On the macro level, it ties everything back in to our company vision, and reminds us to constantly re-evaluate what we’re doing to serve our users better long-term.

Seemed like a natural enough fit to us.

The nitty gritty: our full internal process

So here we go—the six Design Thinking steps, and how we’re carrying those out internally at Serverless.

Empathize We have a Triage product board on Confluence (Atlassian) where anyone at the company can submit a user problem. These problems can come from direct user interviews, articles, forum topics, bug reports, personal experience…really anywhere you might discover true user problems.

Ideate Anyone can also submit ideas for ways to solve established user problems. Our submission guidelines clearly state that all solutions should be told as a story from the perspective of the user. How will this help, what is the action performed, and what outcome is desired?

Define The product team reviews the triage bucket every week, commenting on what needs further validation or more discovery work. Based on this review, we assign one of three priorities to each item:

  • Product backlog (high priority)
  • icebox (low priority)
  • rejection (flat-out ‘no’)

Prototype: The product team goes through the backlog and divvies up the prototypes we want to focus on next. The engineering team takes them and puts them into their agile planning pipeline.

Test If everything checks out, and it’s a great idea that’s solving a real user problem, we convert it to an initiative that is slotted into our medium term roadmap/

Implement These initiatives lay out our best guess for what we’ll actually be building in production over the next 3-6 months. We also go ahead and define KPIs around each initiative so we can measure success continually over time.

How it’s working for us so far

Well, it does have its positives: we are working to focus on smaller parts of the whole, versus taking on large projects that we try to execute all at once; we pretty constantly talk to our users, be it through forums, on Slack, or in interviews, which keeps us honest; and we do our best to use Design Thinking to keep a validated pipeline of features ready for implementation.

Old habits are still creeping back in and we haven’t implemented everything perfectly yet, though we’re pretty optimistic and have certainly made strides.

But there are also some drawbacks we’ve found, at least for our team:

  1. We’re a pretty small company and, despite its focus on tight iteration loops, Design Thinking is pretty structured and (frankly) time-consuming. Perhaps even too structured for a small startup like ours. Design Thinking has its roots in the consulting world, and sometimes it shows.
  2. It ends up taking us a while to wade through all of the submitted ideas. This means that instead of making people feel like they’re actively contributing, it can feel a bit like there’s just a lot of red tape. Plus, any good product team will end up rejecting 90% of all the ideas they receive, and it can be pretty hard for people to hear, 9/10 times, that their idea was rejected.
  3. Our team is heavily remote and spans 18 time zones. It’s tough to keep a tight, structured feedback loop when not everyone can be in the same meetings due to time zone coordination.

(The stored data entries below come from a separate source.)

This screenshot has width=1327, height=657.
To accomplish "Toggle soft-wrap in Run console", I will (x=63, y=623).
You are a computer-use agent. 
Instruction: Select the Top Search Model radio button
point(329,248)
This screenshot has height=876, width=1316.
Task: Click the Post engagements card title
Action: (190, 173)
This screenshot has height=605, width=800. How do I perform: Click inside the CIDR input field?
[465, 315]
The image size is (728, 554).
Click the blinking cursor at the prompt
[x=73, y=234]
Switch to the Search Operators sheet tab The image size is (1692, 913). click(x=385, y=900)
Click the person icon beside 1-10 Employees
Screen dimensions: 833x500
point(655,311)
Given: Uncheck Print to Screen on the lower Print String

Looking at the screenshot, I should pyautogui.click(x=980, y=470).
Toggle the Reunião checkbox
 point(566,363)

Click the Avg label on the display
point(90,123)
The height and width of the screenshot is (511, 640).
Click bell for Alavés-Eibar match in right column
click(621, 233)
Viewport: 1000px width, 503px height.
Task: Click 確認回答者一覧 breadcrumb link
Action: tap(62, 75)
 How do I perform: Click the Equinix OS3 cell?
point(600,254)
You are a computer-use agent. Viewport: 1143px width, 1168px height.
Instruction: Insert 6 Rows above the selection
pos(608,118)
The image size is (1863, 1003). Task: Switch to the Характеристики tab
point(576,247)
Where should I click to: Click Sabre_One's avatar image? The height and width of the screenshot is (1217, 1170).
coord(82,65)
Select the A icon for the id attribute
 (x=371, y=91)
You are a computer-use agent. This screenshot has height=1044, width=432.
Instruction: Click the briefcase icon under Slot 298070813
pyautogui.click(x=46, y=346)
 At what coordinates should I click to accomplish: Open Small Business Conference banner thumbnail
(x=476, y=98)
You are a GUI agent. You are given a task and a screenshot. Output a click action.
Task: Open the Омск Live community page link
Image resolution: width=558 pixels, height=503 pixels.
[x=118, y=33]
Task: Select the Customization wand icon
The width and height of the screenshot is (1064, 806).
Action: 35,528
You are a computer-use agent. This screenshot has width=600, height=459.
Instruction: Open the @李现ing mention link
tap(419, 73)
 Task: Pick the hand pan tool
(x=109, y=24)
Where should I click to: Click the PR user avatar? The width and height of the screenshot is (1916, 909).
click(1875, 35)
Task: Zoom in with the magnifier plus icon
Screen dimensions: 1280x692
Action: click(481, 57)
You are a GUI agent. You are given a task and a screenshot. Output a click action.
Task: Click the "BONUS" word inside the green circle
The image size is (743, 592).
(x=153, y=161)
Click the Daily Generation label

Also, now and then you see an argument that Design Thinking kills creativity and you can’t help but doubt the whole endeavor. We’ll let you decide that one for yourself. 😉

Alternatives?

So Design Thinking isn’t perfect. But honestly, it’s hard to imagine what we’d do instead.

We could have essentially no process, gather everyone in a room together once a month and let everyone shout ideas. We could do the polar opposite of this and have a single VP of engineering who tells all the developers what to do all the time, and make it so that very few people have input on the product process.

We could pull a Google-esque move and have everyone on the team allocate 10% of their time to doing user research and tinkering with new ideas (actually, this idea doesn’t sound half bad!).

It’s a classic problem—no system is without its flaws. But at least we have a system.

In sum

We like Design Thinking and will probably keep using it, with some additional experiments and tweaks.

What about all of you? Have you found any edits to Design Thinking that make it work a little better for startups? We’d love to see how others are using it!